Equipes de cuidados de saúde devem considerar intervenções que aliviam as consequências do tratamento intensivo nos cérebros dos idosos. O uso de ventiladores e sedativos, vitais para a COVID-19, pode causar mudanças cognitivas aflitivas como o delírio, que é um estado de confusão grave e súbito. O delírio afeta metade dos adultos mais velhos hospitalizados, e aumenta o risco de demência a longo prazo. Admissões urgentes em hospitais  estiveram ligadas ao aumento do risco de demência, especialmente daqueles em estado crítico. Para muitos adultos mais velhos com capacidade de reserva reduzida, pode ser muito difícil que retornem, saindo de  uma doença grave e do tratamento intensivo, ao nível anterior de função cognitiva. 

Entretanto, já existem protocolos aprovados para que os delírios nas UTIs não sobrecarreguem as equipes de saúde que já estão ocupadas. Interromper as medicações diárias de sedativos, ou guiar os pacientes quanto ao ambiente ao seu redor durante os cuidados de saúde, podem ajudar a prevenir os delírios. Danos de longo prazo na memória e no pensamento são observados muito tempo depois da alta, como resultado de estresse pós-traumático. O apoio psicológico, na forma de serviços de saúde mental, e atividades para exercitar a mente após a hospitalização devem ser incorporadas ao planejamento após a alta. 

Precisamos fazer um esforço coletivo para aliviar o impacto cognitivo do isolamento social. Mesmo para adultos mais velhos que estão evitando a COVID-19, os esforços de distanciamento social podem, infelizmente, aumentar o risco de demência. Distanciamento social, políticas de quarentena e a limitação das visitas para cuidados em casa provavelmente vão resultar em um isolamento social acentuado para os adultos mais vulneráveis, o que pode agravar os problemas de saúde mental. Isolamento social e a solidão estão ligadas a maiores probabilidades de perdas de memória em idade avançada, assim como estresse e depressão. 

 As políticas de isolamento social e o fechamento de locais públicos inibem a prática de atividades físicas regularmente, e é um dos fatores  mais reconhecidos para o envelhecimento saudável do cérebro. Programas de estudantes voluntários podem ser optimizados para ensinar adultos mais velhos a utilizar celulares ou câmeras em seus computadores para se conectarem com seus amados virtualmente. Casas de aposentados e asilos podem promover atividades mais seguras, como caminhadas ao ar livre, para encorajar a movimentação regular e providenciar a rotina, muitas vezes necessária. Finalmente, organizações podem ajudar a providenciar apoio social, acompanhar  os idosos, e garantir que suas necessidades essenciais, como compras de mercado, estão sendo garantidas para aqueles que moram sozinhos. 

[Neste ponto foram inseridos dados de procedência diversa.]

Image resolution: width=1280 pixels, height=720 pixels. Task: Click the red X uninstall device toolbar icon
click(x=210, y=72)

Como pesquisadores que estudam o impacto de comportamentos e eventos de vida sobre o risco para a demência, nós observamos uma outra crise de saúde iminente para adultos mais velhos, resultado da pandemia de coronavírus. No nosso trabalho, observamos a importância de promover atividades no dia a dia para optimizar a saúde do cérebro na população idosa. Nossas comunidades e nossa infraestrutura de saúde já estão enfrentando uma onda de demência sobre a geração passada que está envelhecendo; a pandemia de COVID-19 apenas agravará essa situação. 

Mais apoio e mais financiamento governamental serão necessários agora, mais do que antes, para enfrentar essa crescente crise de demência. Órgãos  de pesquisa, serviços de  saúde e de saúde pública devem trabalhar cooperativamente para desenvolver intervenções e sistemas para dar suporte a idosos com dificuldades cognitivas e suas famílias. Tal colaboração é nossa melhor estratégia para ajudar a nossa população mais velha contra uma onda crescente de demência após o achatamento da curva da pandemia de COVID-19.